Diminutive Comino snuggles in between the two larger land masses of the Maltese archipelago. It nicked its name from cumin seed plantations which, together with their cousin, aniseed, formed one of Malta’s most valuable cash crops up to the British period.
A popular Italian cough lozenge, the Pasticca del Re Sole, made since 1836 to a recipe claimed to have been used by Louis XIV, to this day boasts of anice di Malta among its miraculous ingredients.
The tiny island served many and varied roles throughout history – a haven for pirates and corsairs, a place of confinement and punishment for mischievous knights, military barracks, quarantine enclave.
In 1960, John Gaul, a British millionaire later charged with the murder of his fourth wife, took it over to turn it into a posh tourist resort. A UK request to extradite Gaul from Malta in 1981 failed in the Magistrates’ Court.
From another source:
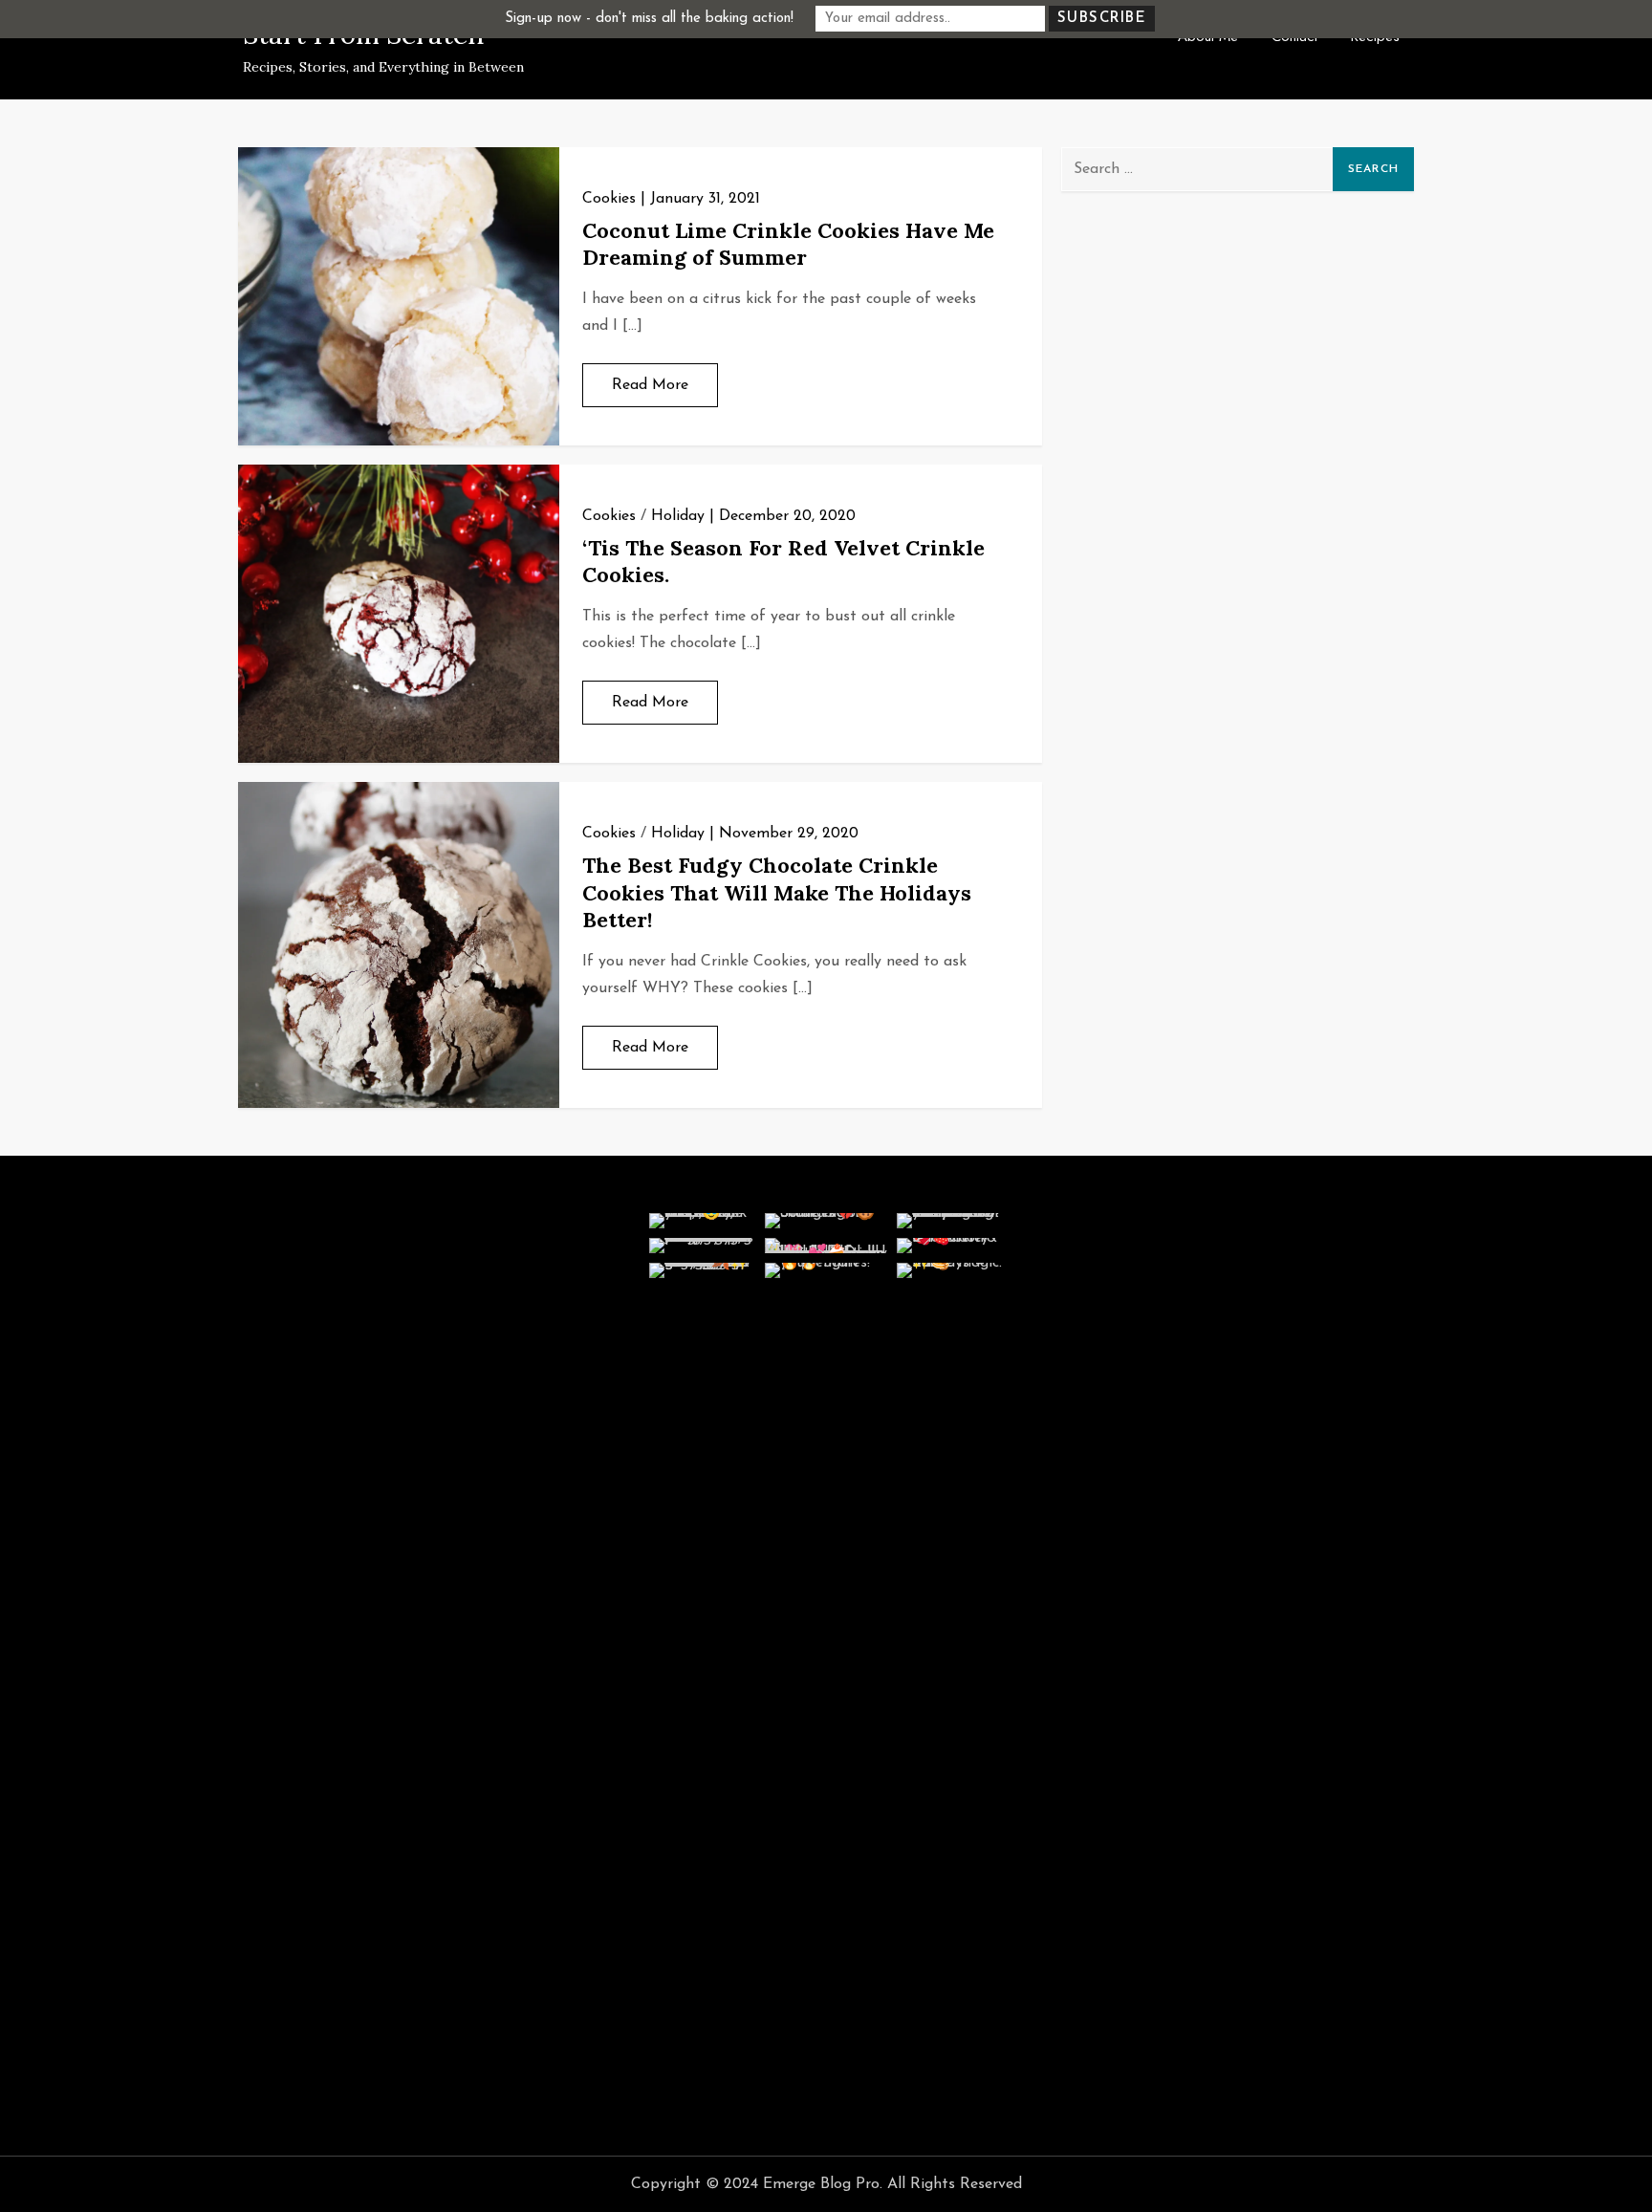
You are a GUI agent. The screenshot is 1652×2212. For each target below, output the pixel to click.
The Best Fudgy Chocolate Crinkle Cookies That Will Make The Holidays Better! (776, 892)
And when, in 1979, an epidemic of African swine fever wiped out virtually every pig herd in Malta, large tracts in Comino were turned into segregated pig farms, to revive the moribund pork industry.
Successive owners of the Comino tourist facilities invested heavily in advertising, including dedicated postcards of the Club Nautico and other hotel complexes.
These included the Zammit Cutajar family, Gaul, the Swiss International Hotels company and the Hilis. Leading postcard publishers like Perfecta, the ABC Library, What’s On, Cathedral Library, Sinetmalta, Miller, Click! and others all issued high quality cards of Comino.
The island originally aimed at serene, laid back, uncongested tourism – for the get-away-from-it-all eccentrics who enjoy intimacy with nature and invest in silence. However, Comino had other plans: to become the paradise for those who would willingly pay for overcrowding and disburse premiums for pandemonium.